J’ai pris mon sac, une bouteille d’eau, un calepin et un crayon et j’ai pris le chemin de Flic-en-Flac. À pied.

Nous avons oublié les vertus de la lenteur : le savoir ne se construit pas dans l’impatience ; il faut avancer pas à pas. Et, c’est en déambulant sans se précipiter qu’on renoue avec le tout et le rien, l’infiniment grand et l’infiniment petit, les vérités révélées et celles qui ne le sont pas. Et, ce soir, je suis à l’écoute de la musique du ciel, en exil des bruits et de la rumeur de la ville afin de retrouver ta trace.

J’ai beaucoup marché. Je suis arrivé à la plage. Il est tard. Les gens honnêtes dorment depuis longtemps. Les touristes aussi.

La nuit appartient aux rêveurs, aux poètes, aux voyous et aux mathématiciens. Ils parlent tous le même langage : celui des vers, de l’amour et des équations. Pour parfaire la partition du juste et de la vérité.

Je marche pieds nus dans le sable fin face à l’immensité de la mer et j’écoute le murmure du lagon piqueté de la lumière des étoiles.
Je vis. Je ressens. Je contemple. Je sens. J’entends.

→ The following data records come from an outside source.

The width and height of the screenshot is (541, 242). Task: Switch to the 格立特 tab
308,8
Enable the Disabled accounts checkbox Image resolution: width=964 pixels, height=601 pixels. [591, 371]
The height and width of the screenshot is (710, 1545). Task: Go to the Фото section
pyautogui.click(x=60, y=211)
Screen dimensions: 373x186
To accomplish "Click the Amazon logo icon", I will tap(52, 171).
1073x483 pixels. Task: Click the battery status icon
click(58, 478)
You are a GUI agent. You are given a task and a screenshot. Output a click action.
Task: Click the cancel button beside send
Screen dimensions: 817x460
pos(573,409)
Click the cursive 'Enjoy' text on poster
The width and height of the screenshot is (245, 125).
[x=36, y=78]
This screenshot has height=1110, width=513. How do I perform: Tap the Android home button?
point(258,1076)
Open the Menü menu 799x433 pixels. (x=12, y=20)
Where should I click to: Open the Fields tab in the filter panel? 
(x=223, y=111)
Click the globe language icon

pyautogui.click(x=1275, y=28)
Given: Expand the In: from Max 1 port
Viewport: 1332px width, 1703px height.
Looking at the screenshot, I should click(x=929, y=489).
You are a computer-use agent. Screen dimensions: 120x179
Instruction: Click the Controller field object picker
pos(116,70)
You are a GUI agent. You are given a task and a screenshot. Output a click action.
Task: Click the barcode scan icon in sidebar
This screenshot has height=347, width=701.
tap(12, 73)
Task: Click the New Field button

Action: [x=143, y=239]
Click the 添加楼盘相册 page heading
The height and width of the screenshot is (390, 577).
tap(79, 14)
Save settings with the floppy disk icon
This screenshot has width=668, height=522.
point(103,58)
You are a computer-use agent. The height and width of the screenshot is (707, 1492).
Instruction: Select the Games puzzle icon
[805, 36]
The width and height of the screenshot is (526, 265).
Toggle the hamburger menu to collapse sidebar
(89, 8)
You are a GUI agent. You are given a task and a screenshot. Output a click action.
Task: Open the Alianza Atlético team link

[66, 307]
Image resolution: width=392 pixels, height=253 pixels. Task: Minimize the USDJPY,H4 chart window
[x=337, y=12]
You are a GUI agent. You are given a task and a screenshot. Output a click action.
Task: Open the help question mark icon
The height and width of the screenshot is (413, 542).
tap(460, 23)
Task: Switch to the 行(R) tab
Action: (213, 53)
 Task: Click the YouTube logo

Le silence n’est pas possible quand le flux et le reflux du sang nous arriment encore au temps. Et je reste curieux des prémisses de ce qui advient, de l’inconnu et du danger.
Il fait froid. J’ignore encore qui tu es. Où tu es. Ce que tu es.
Je me suis arrêté un instant. Au creux de mes mains, j’ai pris un peu de sable.
Rien n’est anodin. Même pas un grain de sable perdu sur la plage de Flic-en-Flac.
Il est aussi une poussière d’étoiles.

La masse d’un grain de sable est environ 55 microgrammes. Par pure coïncidence, cette masse est approximativement égale à la masse dite de Planck que l’on obtient en combinant trois des constantes fondamentales de la physique: la vitesse de la lumière de la relativité d’Einstein, la constante de Planck de la physique quantique et la constante gravitationnelle. Mais qu’est-ce qu’une constante fondamentale ? Il s’agit d’une quantité universelle qui caractérise une théorie physique. Par exemple, la constante fondamentale de la relativité d’Einstein est la vitesse de la lumière dans le vide qui est la même partout et pour tous.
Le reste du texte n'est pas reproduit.